[Travail à faire]
1. Réécrivez sous forme de liste le paragraphe du discours qui commence par « J’ai été à Whitehorse » en conservant ses faits principaux.
2. Mettez à jour tout le passage du discours, depuis « 17 août 2006 » jusqu’à « que Premier ministre. », en remplaçant « accueil chaleureux » par « accueil cordial ».
3. Selon le discours, quelles mines ont grandement contribué au succès de Yellowknife ?

[Discours à lire]
────────
17 août 2006
Yellowknife (Territoires du Nord-Ouest)
LE DISCOURS PRONONCÉ FAIT FOI
Merci beaucoup et merci de cet accueil chaleureux de Yellowknife.
Et merci, Monsieur Handley, de votre généreuse introduction.
Yellowknife marque la dernière étape de ma visite dans le Nord canadien en tant que Premier ministre.
J’ai fait des milliers de kilomètres, traversé trois fuseaux horaires et visité une plus grande partie de notre merveilleux pays que bien des Canadiennes et des Canadiens le feront au cours de leur vie.
J’ai été à Whitehorse, dans le Yukon, qui a été établie depuis des générations; à Iqaluit, une nouvelle capitale au Canada; à Jericho, la dernière mine de diamant; et à Alert, au-delà de laquelle il n’y a plus de vie humaine.
Et je termine mon voyage de retour à Yellowknife, ville florissante – dont l’avenir brillant peut être un modèle pour tout le Nord.
Au cours des dernières années, la ville a enregistré quelques-uns des taux de croissance économique et d’emploi les plus élevés de tout le Canada.
Manifestement, les mines Diavik et Ekati ont grandement contribué à votre succès, mais il ne faut pas oublier l’exploration pétrolière et gazière, la recherche d’autres minéraux solides, la taille et le polissage de diamants et la récente explosion du tourisme axé sur les aurores boréales.
Vous avez une population jeune et de plus en plus instruite. Vous disposez de nouvelles mines à différentes étapes de leur conception et de leur développement.
Vous avez, en outre, réglé la plupart des revendications territoriales en suspens dans votre territoire.
Yellowknife et les Territoires du Nord-Ouest sont donc prêts à mener le Nord vers une nouvelle ère.
Une ère de croissance économique rapide, de conditions sociales améliorées et d’autonomie croissante face à Ottawa.
Cette visite a été le point fort de mon été.
Elle m’a permis de voir certains des endroits et de rencontrer certaines des personnes qui représentent l’avenir du Nord.
Elle m’a aussi permis d’attirer vers le Nord l’attention des Canadiennes et des Canadiens qui habitent le sud du pays.
De les amener à songer à l’importance pour nous tous du développement économique et social du Nord et de la souveraineté dans l’Arctique.
────────
[Données recueillies]

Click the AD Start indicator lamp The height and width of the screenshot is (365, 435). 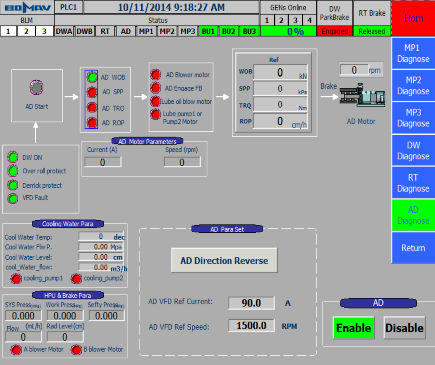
────────
[Réponses attendues]
1.
J’ai été :
- à Whitehorse, dans le Yukon, établie depuis des générations ;
- à Iqaluit, une nouvelle capitale au Canada ;
- à Jericho, la dernière mine de diamant ;
- à Alert, au-delà de laquelle il n’y a plus de vie humaine.

2.
17 août 2006
Yellowknife (Territoires du Nord-Ouest)
LE DISCOURS PRONONCÉ FAIT FOI
Merci beaucoup et merci de cet accueil cordial de Yellowknife.
Et merci, Monsieur Handley, de votre généreuse introduction.
Yellowknife marque la dernière étape de ma visite dans le Nord canadien en tant que Premier ministre.

3. Les mines Diavik et Ekati.